What the task asks: Line by line, copy the records below exactly.

[Stored data entries]
_ _ _ _ _

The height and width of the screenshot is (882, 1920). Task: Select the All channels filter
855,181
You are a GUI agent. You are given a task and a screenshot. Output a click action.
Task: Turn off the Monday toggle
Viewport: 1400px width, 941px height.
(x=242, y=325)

_ _ _ _ _

Written solution:
The height and width of the screenshot is (882, 1920). Task: Select the All channels filter
855,181
You are a GUI agent. You are given a task and a screenshot. Output a click action.
Task: Turn off the Monday toggle
Viewport: 1400px width, 941px height.
(x=242, y=325)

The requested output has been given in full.